If you think they're out to get you, you're not alone. Paranoia, once assumed to afflict only schizophrenics, may be a lot more common than previously thought. According to British psychologist Daniel Freeman, nearly one in four Londoners regularly have paranoid thoughts. Freeman is a paranoia expert at the Institute of Psychiatry at King's College and the author of a book on the subject. Experts say there is a wide spectrum of paranoia, from the dangerous delusions that drive schizophrenics to violence to the irrational fears many people have daily. "We are now starting to discover that madness is human and that we need to look at normal people to understand it," said Dr. Jim van Os, a professor of psychiatry at Maastricht University in the Netherlands. Van Os was not connected to Freeman's studies. Paranoia is defined as the exaggerated or unfounded fear that others are trying to hurt you. – AP
Dominant Social Theme: Think healthy thoughts, please.
Free-Market Analysis: Let's see. Paper investments around the world have dropped by 50 percent, jobless claims are way up and promising worse, and the entire United States car industry is disintegrating. There is a $400 trillion derivatives market that could come unglued any minute and a housing market, worldwide, that won't stop falling apart.
A war against terror rages on several fronts while Western governments pursue security above all else at home – claiming unlimited wiretaps as well as seemingly unlimited censorship of state secrets. In America, habeas corpus has been eliminated and in Britain its privacy has apparently been erased, with thousands of cameras spying on ordinary citizens in public places, and more on the way.
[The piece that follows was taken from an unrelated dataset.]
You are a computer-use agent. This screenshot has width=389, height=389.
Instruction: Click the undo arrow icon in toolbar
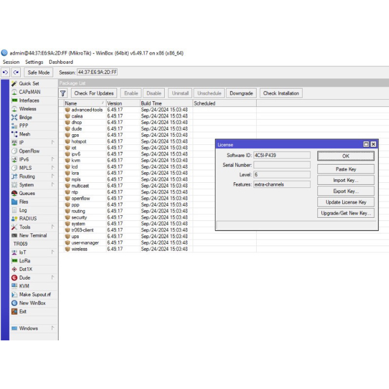(6, 72)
Federal bailouts of big businesses, especially banks, are increasingly common, but foreclosures are more common as well, creating a dichotomy between rich and poor and big and little that will not easily be rectified. Disinflation is eating away at core assets such as investments and houses while inflation is pushing up the prices of food, energy and healthcare. In the West, more and more fear for their jobs and those who have reached retirement fear for their ability to live within their means.
There are plenty of reasons to feel paranoid in today's environment. War, bad times and worse markets are hiking the misery level all around. About the only thing that hasn't happened yet is a full-blown plague, but there are regular indications that one may strike – at least if you listen to the international WHO.
The Anglo-Saxon alliance of Britain and the United States is full-on when it comes to propaganda. In Britain, various intelligence agencies stoke the paranoia level while in America, Homeland Security regularly predicts grim happenings. Public discussions of nuclear explosions in major cities are increasingly accepted as reality while airline travelers must undergo invasive searches to prove they are not terrorists and have no intention to highjack.
The only surprise is that the level of paranoia isn't worse. In fact, discussions of paranoia in Western societies in the past have been discouraged because one of the most important meme's of the monetary elite is that societies are neither manipulated nor steered. In other words, we got here – where we are – because it had to be so. We are responsible for how things are and if we don't like it, we can change them. Yet the very presence of central banks and the monetary policies that surround them should put paid to any perception that the larger economy is not in a constant state of manipulation. Central banks are themselves price-fixing mechanisms and the fixing is done by a human element.
Anyone with a sufficient grasp of reality might well feel a twinge of paranoia at the pattern of current events. The best way to counteract it is to seek solutions that alleviate the helplessness that often accompanies such a state. Preparing for the worst, something we Swiss are rather familiar with, by buying dried foods, weapons and of course gold and silver are ways of taking positive action in the face of creeping discomfort. One man's paranoia is another's prudence.